A better understanding of the behavior for the magnetic moment can be obtained if we analyze the oxidation states of the TM and of the neighbor atoms around it. For the Sn0.96Fe0.04O2 alloy, the Fe4+ (3d4) impurity replacing Sn4+ allows the magnetic states m = 0, 2, and 4 μB/cell. In this case, the neighborhood does not contribute to the magnetization of the system. When an oxygen vacancy is taken into account, the impurity state changes from Fe4+ to Fe3+ (3d5) and to Fe2+ (3d6), and the neighboring atoms contribute to the magnetic moment. For m = 2 μB/cell, the oxidation state is Fe3+ where four spin-up and one spin-down electrons from Fe plus one spin-down electron arising from the neighboring atoms allow for the metastable state (with m = 2 μB/cell). For the m = 4 and 6 μB/cell, the oxidation state is Fe2+ where five spin-up and one spin-down electrons from Fe originate the state m = 4 μB/cell, while five spin-up and one spin-down electrons from Fe plus two spin-up electrons arising from the neighboring atoms allow the metastable state with m = 6 μB/cell. These findings are in agreement with the experimental data[27–30].

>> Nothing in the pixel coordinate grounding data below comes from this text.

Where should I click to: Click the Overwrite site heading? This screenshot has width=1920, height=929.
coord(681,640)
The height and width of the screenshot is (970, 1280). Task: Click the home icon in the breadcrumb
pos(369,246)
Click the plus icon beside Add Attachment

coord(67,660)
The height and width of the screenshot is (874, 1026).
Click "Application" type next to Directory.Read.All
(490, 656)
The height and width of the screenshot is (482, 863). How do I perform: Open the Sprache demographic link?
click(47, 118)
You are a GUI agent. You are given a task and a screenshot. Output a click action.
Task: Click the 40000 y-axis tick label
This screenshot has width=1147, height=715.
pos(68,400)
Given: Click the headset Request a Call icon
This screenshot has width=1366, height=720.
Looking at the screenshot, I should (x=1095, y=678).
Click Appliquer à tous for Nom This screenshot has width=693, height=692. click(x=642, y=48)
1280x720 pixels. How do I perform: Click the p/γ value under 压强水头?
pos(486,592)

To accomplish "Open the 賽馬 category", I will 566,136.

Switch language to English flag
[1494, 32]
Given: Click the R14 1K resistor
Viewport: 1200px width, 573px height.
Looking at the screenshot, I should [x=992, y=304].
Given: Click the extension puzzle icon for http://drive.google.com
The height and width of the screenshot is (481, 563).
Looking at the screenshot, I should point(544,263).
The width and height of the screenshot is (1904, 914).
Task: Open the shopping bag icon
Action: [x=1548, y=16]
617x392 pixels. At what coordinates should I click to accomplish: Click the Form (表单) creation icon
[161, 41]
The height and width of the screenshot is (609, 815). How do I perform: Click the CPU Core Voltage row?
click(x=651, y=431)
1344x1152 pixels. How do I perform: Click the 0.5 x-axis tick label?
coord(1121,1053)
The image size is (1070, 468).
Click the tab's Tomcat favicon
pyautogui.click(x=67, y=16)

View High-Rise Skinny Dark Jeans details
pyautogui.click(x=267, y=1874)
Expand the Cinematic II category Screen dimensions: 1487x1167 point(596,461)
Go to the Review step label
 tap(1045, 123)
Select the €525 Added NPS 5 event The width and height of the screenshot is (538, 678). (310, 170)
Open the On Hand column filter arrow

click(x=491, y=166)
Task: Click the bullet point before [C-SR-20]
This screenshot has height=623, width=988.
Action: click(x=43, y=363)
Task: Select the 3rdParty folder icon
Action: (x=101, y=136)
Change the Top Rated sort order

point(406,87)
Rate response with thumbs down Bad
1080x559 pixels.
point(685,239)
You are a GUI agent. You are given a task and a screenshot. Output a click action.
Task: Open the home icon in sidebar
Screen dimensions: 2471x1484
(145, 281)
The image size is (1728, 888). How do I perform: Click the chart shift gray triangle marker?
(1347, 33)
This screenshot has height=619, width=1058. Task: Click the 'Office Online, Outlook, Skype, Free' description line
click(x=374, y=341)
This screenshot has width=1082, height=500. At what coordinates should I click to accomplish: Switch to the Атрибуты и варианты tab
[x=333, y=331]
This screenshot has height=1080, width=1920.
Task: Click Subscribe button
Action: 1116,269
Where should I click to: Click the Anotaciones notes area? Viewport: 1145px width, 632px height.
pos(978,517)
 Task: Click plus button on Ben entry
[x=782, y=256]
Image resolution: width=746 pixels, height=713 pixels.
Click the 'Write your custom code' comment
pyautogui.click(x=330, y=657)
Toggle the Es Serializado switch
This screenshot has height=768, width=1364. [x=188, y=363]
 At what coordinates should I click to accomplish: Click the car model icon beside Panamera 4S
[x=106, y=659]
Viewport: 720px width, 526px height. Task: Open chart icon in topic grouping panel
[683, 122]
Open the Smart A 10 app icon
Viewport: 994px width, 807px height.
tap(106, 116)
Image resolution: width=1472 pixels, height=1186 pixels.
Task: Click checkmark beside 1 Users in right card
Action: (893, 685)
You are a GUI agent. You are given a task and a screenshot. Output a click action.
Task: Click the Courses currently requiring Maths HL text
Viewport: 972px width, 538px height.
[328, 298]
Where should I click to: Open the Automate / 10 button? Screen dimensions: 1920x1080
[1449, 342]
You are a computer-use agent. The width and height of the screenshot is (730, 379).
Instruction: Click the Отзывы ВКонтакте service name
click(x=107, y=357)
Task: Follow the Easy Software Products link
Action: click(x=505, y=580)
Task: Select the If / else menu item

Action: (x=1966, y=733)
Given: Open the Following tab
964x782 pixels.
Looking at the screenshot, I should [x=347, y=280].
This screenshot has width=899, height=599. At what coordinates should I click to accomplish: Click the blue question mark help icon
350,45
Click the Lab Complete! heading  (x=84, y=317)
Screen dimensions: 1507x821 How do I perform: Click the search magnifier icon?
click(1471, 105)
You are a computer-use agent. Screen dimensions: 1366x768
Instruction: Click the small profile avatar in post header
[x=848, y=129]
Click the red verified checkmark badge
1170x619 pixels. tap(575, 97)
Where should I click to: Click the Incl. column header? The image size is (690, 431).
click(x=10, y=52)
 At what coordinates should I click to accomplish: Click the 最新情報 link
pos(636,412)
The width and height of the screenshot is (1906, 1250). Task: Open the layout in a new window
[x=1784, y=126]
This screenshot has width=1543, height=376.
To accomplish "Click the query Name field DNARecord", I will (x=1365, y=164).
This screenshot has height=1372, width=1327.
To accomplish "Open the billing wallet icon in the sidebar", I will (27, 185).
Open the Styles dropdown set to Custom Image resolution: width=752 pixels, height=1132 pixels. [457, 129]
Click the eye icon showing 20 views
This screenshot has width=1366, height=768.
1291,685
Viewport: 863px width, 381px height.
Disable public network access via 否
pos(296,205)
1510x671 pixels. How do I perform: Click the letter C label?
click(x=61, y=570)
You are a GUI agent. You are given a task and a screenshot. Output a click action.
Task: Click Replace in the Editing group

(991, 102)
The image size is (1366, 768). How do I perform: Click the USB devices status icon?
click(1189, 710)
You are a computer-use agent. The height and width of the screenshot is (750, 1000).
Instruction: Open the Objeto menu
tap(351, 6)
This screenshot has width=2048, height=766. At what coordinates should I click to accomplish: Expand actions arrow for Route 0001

Likewise, for the Sn0.96Co0.04O2 dilute magnetic alloy, the Co4+ (3d5) and Co3+ (3d6) impurity replacing Sn4+ give rise to the magnetic states m = 1 and 3 μB/cell, respectively. For m = 1 μB/cell, three spin-up and two spin-down electrons from cobalt and for m = 3 μB/cell four spin-up and two spin-down electrons from cobalt plus one spin-up electron arising from the neighboring atoms allow this metastable state. The states Co3+ (3d6) and Co2+ (3d7) are possible when an oxygen vacancy is taken into account for m = 1 and 3 μB/cell, respectively. For m = 1 μB/cell, four spin-up and two spin-down electrons plus one spin-down electron from neighboring atoms are involved. For m = 3 μB/cell, five spin-up and two spin-down electrons from cobalt give rise to this metastable state. Experimental studies have confirmed the incorporation of Co2+ cations into the rutile SnO2 lattice.
The influence of the oxygen vacancy in the magnetic and electronic properties of iron and cobalt as impurities in a DMO configuration in rutile SnO2 was studied using first principle calculations performed within the spin-density functional theory. A magnetic metastability was observed for both impurity cases. Energy barriers were obtained for the spin crossover between the m = 0 and 2 μB/cell and between the m = 2 and 4 μB/cell states in Sn0.96Fe0.04O2. For Sn0.96Co0.04O2, the observed magnetic metastability and energy barrier were obtained for the spin crossover between the m = 3 and 1 μB/cell states.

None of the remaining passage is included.